─── Text block ───

April 5, 2014 by Gnome 1 Comment

Part one of the Arizona Party Series.

What is this freedom? There are too many reasons to ride far. We took up the Arizona Party Series in acknowledgment of this; that the morning ritual of coffee by campfire is as important as the daylong effort of making miles disappear. Ride long, don’t rush, repeat. So it goes…

Ride long, young chipper
image via upsideout.blogspot.com

Arriving home early from our original tour APS tour, I couldn’t stand to waste days blubbering about the internets or otherwise slothing about. I sought approval for part two in a matter of minutes. With the remaining free days, I was to keep getting lost in the dirty desert. I would do so by riding back to Tucson. This was a great idea. 

I would have three reasons to return to Tucson. First, el truka. It was left there as part of the logistics of AZT1. Secondly, the stretch of trail from PHX to TUC is arguably magical and perhaps the quintessential section of AZT if Arizona is to be considered a desert. Thurd reason is El Guero Canelo. If you have not, you should.

───

* Direction
Reproduce the Arizona ride post between "Ride long, young" and "not, you should.", inclusive. The records have no connection to the Arizona ride post.

─── Given information ───

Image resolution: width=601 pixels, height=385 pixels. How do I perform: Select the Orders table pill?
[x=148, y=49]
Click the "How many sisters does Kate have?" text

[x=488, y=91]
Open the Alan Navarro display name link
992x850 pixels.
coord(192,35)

───

* Worked solution
Ride long, young chipper
image via upsideout.blogspot.com

Arriving home early from our original tour APS tour, I couldn’t stand to waste days blubbering about the internets or otherwise slothing about. I sought approval for part two in a matter of minutes. With the remaining free days, I was to keep getting lost in the dirty desert. I would do so by riding back to Tucson. This was a great idea. 

I would have three reasons to return to Tucson. First, el truka. It was left there as part of the logistics of AZT1. Secondly, the stretch of trail from PHX to TUC is arguably magical and perhaps the quintessential section of AZT if Arizona is to be considered a desert. Thurd reason is El Guero Canelo. If you have not, you should.